§ Aim of the exercise:
Leave out the pictures, and quote exactly the lines running from the one with "Choose the Magic Wand tool" through the last line of the entries below.
★ ★ ★
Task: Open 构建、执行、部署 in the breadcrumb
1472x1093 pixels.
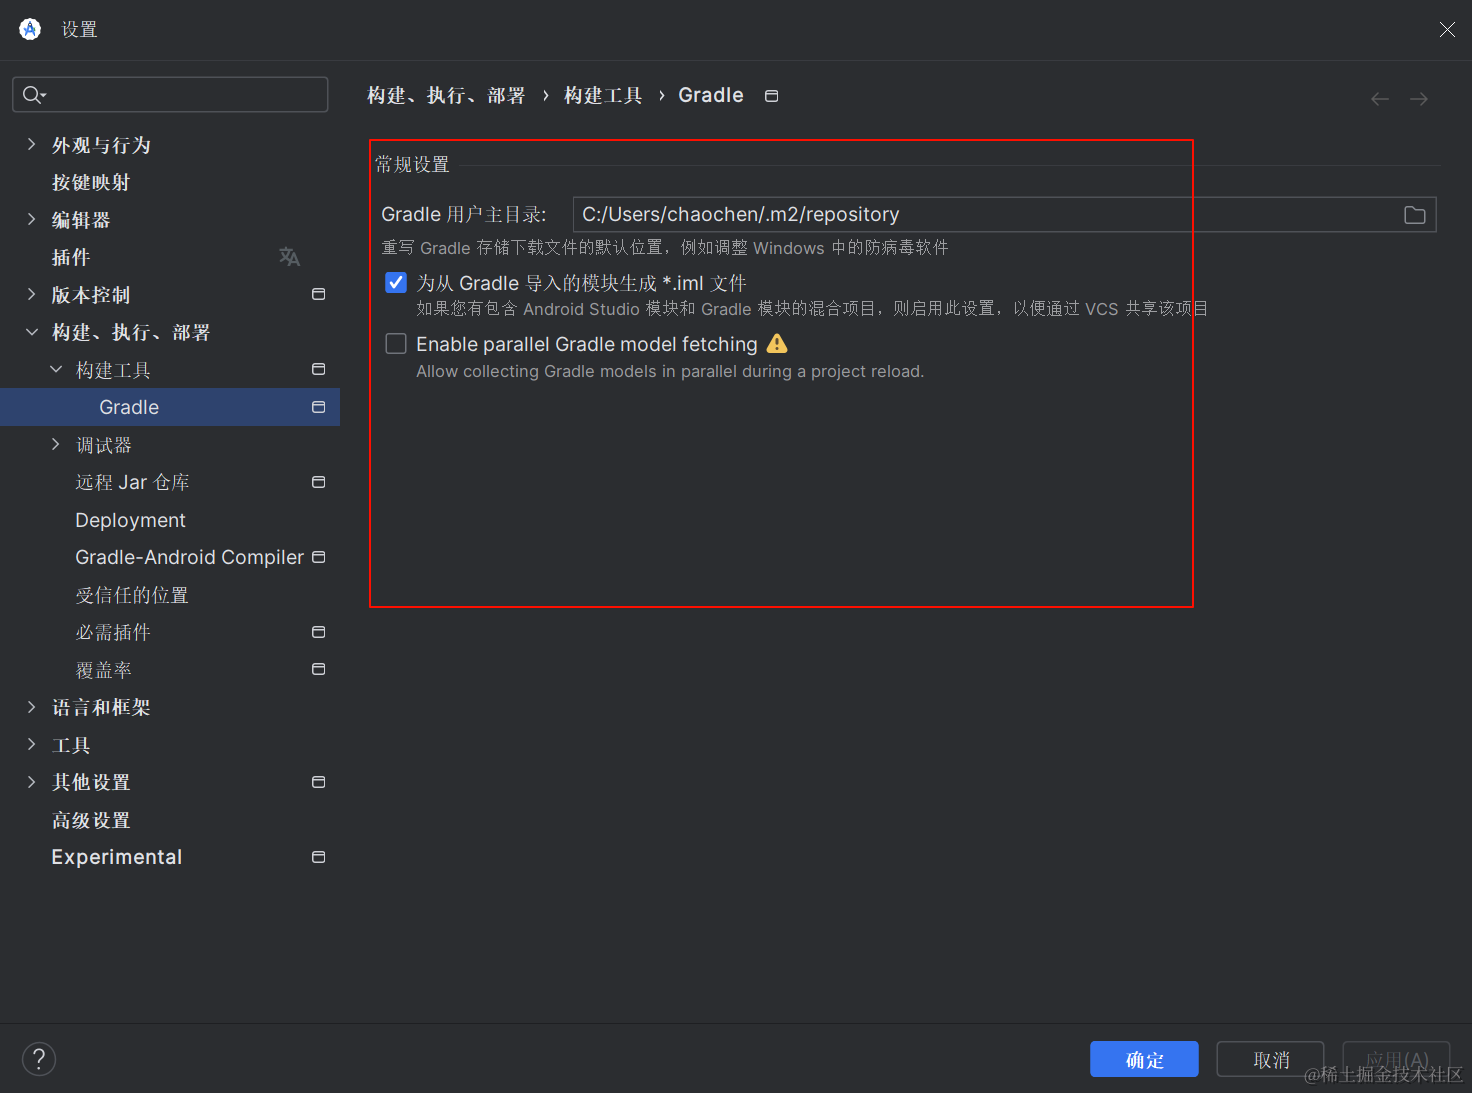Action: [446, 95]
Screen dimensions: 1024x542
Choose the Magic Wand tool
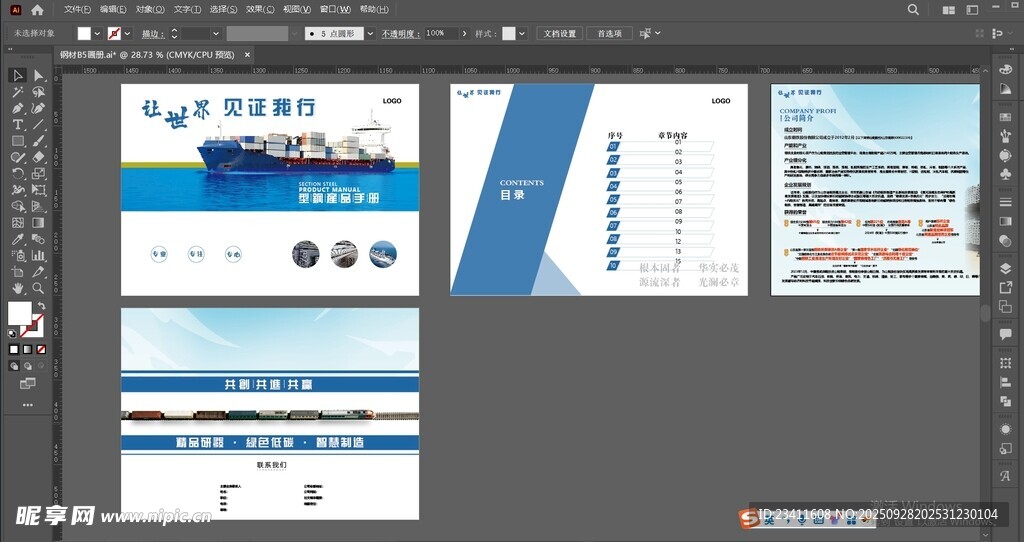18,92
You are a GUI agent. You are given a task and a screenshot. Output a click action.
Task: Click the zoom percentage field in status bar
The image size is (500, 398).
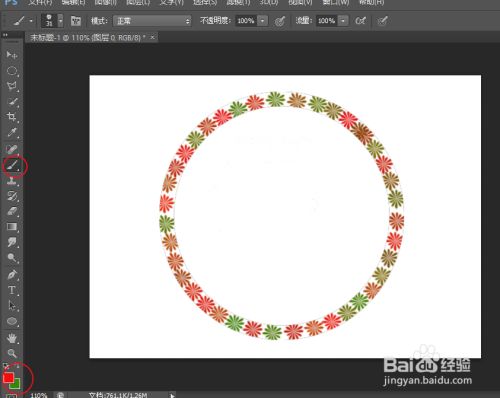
★ ★ ★
§ Answer to this exercise:
Choose the Magic Wand tool
18,92
You are a GUI agent. You are given a task and a screenshot. Output a click action.
Task: Click the zoom percentage field in status bar
The image size is (500, 398).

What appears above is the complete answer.